And hopefully right next to where the insufferable ass who wrote this lives:
The total population of terrorists ebbs and flows all the time. When the number goes up by one hundred, no one much notices. If the number goes up by one hundred because we release some previously identified terrorists, there is or will be a public outcry. But it’s the same consequence.
Fewer terrorists are better than more terrorists, to be sure. But a terrorist we release is not obviously worse than a terrorist who was free in the first place.
We evaluate outcomes differently when we feel we are in control or should be in control. We should examine this intuition carefully, since it is not always justified.
We also treat an outcome differently when we feel it allows an enemy of ours to “get back at us.” I suspect this difference in feeling is not usually justified and that it is the primary driver behind the fear of releasing terrorists.
I can think of “political theater” reasons why an attack from a released terrorist would be worse than an attack from an “already free” terrorist. Overall I do not yet feel that we are thinking about this issue rationally.
Tyler Cowen is obviously so smart that he’ll simply rationalize all those terrorists into utter irrelevance before they can shoot him or blow him up.

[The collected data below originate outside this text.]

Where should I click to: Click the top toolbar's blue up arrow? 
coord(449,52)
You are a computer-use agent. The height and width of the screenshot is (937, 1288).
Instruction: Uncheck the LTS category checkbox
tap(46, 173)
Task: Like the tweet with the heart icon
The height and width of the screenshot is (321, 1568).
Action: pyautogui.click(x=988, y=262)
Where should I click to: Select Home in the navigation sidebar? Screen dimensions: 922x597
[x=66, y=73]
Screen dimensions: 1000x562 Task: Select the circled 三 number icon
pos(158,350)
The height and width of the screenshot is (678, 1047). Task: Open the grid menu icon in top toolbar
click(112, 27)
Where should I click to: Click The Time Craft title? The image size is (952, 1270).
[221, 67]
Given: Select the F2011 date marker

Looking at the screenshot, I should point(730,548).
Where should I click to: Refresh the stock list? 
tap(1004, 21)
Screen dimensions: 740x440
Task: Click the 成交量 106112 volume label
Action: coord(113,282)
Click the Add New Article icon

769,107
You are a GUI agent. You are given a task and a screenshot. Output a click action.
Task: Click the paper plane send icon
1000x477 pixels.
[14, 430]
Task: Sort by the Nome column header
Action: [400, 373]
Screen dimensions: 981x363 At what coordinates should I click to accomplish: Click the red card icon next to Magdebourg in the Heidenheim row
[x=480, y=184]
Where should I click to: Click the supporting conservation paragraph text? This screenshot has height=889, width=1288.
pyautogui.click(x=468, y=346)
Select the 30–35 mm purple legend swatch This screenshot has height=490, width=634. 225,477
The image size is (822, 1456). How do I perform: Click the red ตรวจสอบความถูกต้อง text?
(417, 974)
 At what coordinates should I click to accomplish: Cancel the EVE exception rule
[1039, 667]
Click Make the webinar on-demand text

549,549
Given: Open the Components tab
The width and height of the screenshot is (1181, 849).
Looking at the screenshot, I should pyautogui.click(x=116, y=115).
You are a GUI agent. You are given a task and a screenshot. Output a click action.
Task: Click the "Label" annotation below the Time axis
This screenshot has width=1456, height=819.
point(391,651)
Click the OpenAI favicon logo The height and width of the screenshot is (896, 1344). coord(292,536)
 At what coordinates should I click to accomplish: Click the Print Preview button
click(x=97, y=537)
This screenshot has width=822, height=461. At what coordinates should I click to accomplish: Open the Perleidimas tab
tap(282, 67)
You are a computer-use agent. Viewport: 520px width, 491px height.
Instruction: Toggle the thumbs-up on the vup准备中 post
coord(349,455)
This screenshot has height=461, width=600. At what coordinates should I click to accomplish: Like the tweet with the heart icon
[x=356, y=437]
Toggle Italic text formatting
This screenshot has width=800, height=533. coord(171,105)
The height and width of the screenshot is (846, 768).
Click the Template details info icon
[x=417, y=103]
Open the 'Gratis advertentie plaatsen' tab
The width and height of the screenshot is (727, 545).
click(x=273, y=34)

While somehow I really suspect, in my heart of hearts, that the learned economics professor would very vehemently object to becoming a personal part of his own thought experiment, on the other hand, from his disinterested point of view, releasing tens or hundreds of murderous fanatics far, far from the DC suburbs where they most probably will harm no one other than some Iraqi or Afghan civilians, or the occasional US soldier, constitutes a perfectly acceptable exercise in statistical theory.